Child loss. It’s a gigantic elephant.
I am a gigantic elephant, and I expect that I will be for the rest of my life.
If you’re in the herd, you know exactly what I’m talking about.
The looks, the avoidance, the awkward conversation, the never-ending feeling that you will forever be “that mom.”
{Isn’t her son the one who died of a drug overdose?}
Has this happened to you? You’re in a store, and someone gives you a big hello. And then they remember that your child died, their face contorting in horror as they try to figure out what to say to you?
Do you hug them, walk away, pretend you didn’t notice or comment on the weather? Another day in the life, the life of you, and your new normal; as an elephant.
You say his name and the room goes quiet. You start telling a story, and it’s as though you don’t exist – as though you are speaking, but no one can hear you.
No one wants to hear you.
This constant dismissiveness makes you feel like you should spend the rest of your life as a statue – a mannequin. Please put on your mask and keep it on.

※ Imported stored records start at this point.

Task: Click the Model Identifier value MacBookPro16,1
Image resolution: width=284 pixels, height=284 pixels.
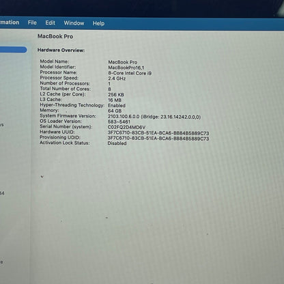Action: (126, 68)
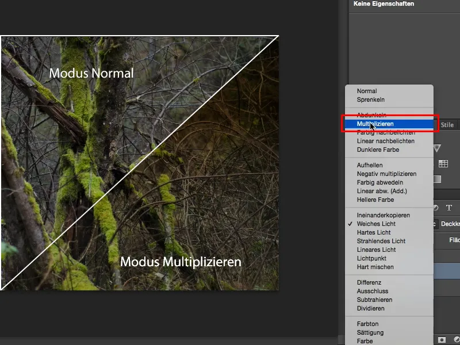Screen dimensions: 460x345
Task: Choose Normal from the blend mode list
Action: point(369,90)
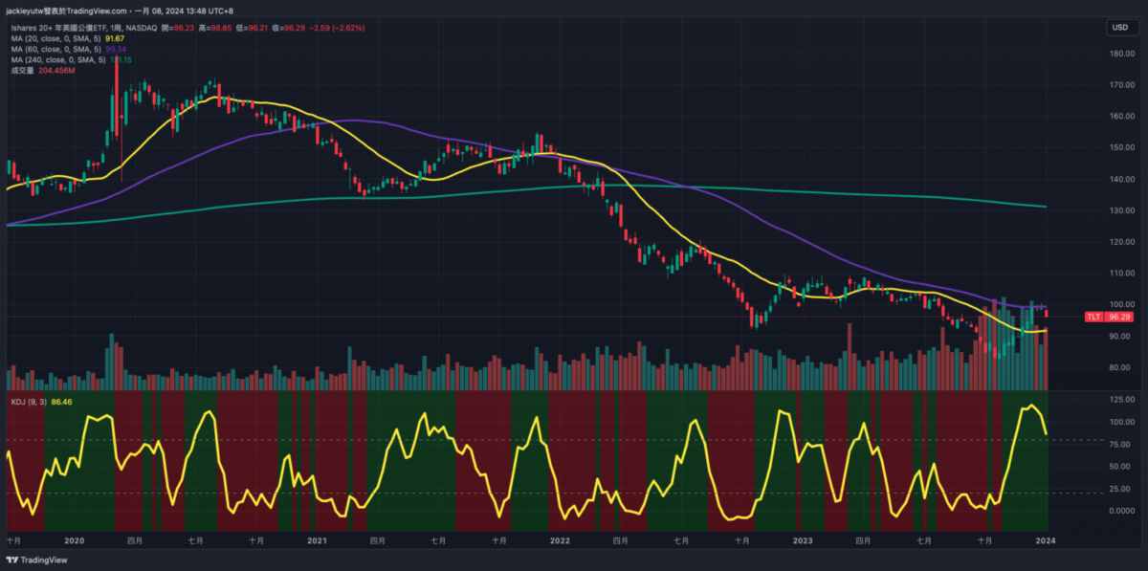Screen dimensions: 1148x571
Task: Click 130.00 on the price scale
Action: pyautogui.click(x=1121, y=210)
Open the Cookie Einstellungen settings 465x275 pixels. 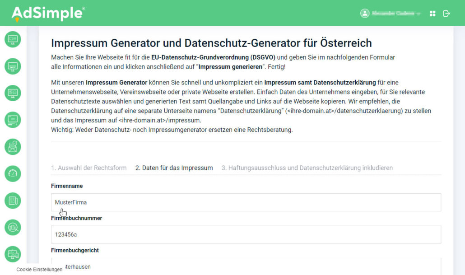[38, 269]
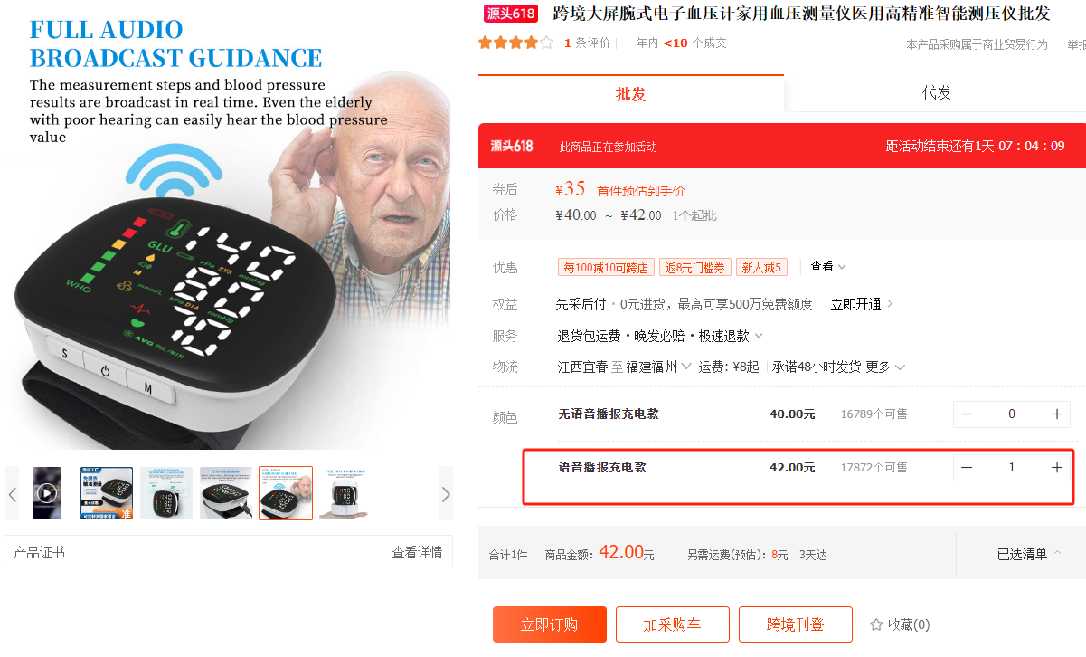Expand the 查看 coupons dropdown
1086x657 pixels.
(828, 267)
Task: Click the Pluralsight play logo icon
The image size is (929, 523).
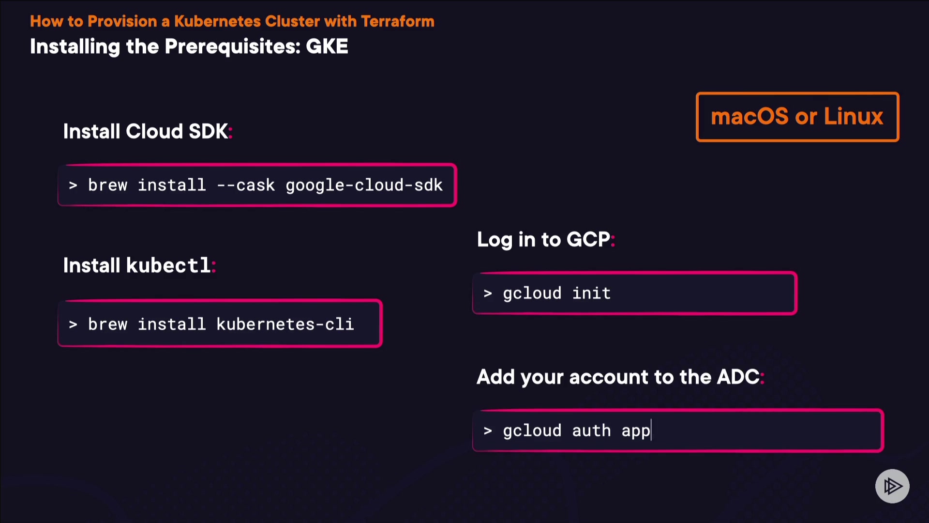Action: [892, 486]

Don’t speak of anything uncomfortable, because frankly, we don’t know what to do with it.
And because we don’t, we will pretend we don’t hear you.
Isn’t it absurd? This giant elephant is in your midst, and you are trying to get around it without ever addressing it, pretending that it’s not there?
Well, guess what? It’s pretty dang uncomfortable for us elephants as well. We didn’t ask to be elephants.
The fact remains – we have a child; they just aren’t on this side of the veil. We cannot live pretending they didn’t exist. We won’t, because they did, and they do.
It is ludicrous to think that we can stop speaking of them, and we shouldn’t have to. We have a burning desire to speak their name. To hear you say it.
Do you think it’s an easy topic for us to bring up? Because it’s not.
But we keep hoping that one day, we can speak of them without losing our crap, and if we are never allowed the opportunity, well, it’s just going to stay awkward.
Do us a solid – don’t look away when we speak. Don’t interrupt – this is hard for us. Engage us when we try to bring them into the conversation – ask a question, share a memory, be kind.
I got so desperate to talk about him that I told the Customer Service Rep from Verizon a story about my son and his old phone number. I felt pretty strong going in, and the minute the words, “after our son died,” left my lips, it was all over.
She was gracious as I continued, through my tears, telling her that someone else got his old number, and happened to call my husband’s phone one night at 11:00 p.m. looking for a ride home. What were the odds?
They must have training in dealing with random, hysterical customers. She was so gracious. But then, she lost her sixteen-year-old brother to an accident, so I guess she understood.
I’ve grown to love elephants. There are some amazing stories about the big-hearted beasts and how they deal with grief and loss. They are intelligent, compassionate, loving, and ferociously protective.
Mama elephants are a force of nature. They can change the landscape. They are impossible to ignore, so please stop trying.
Fellow elephants, your new role in this terrible herd will give you many opportunities to come alongside others.
You will find that the people who have experienced great loss will often gravitate towards you. To them, you are a lighthouse. The fact that you are still standing, still surviving, gives them hope.
I won’t tell you it’ll be easy to come alongside them in their pain, not when you are holding your own. But you will understand them as no one else does.
They need to hear you say that they aren’t crazy, that while it won’t “heal,” it will become a little easier to tolerate.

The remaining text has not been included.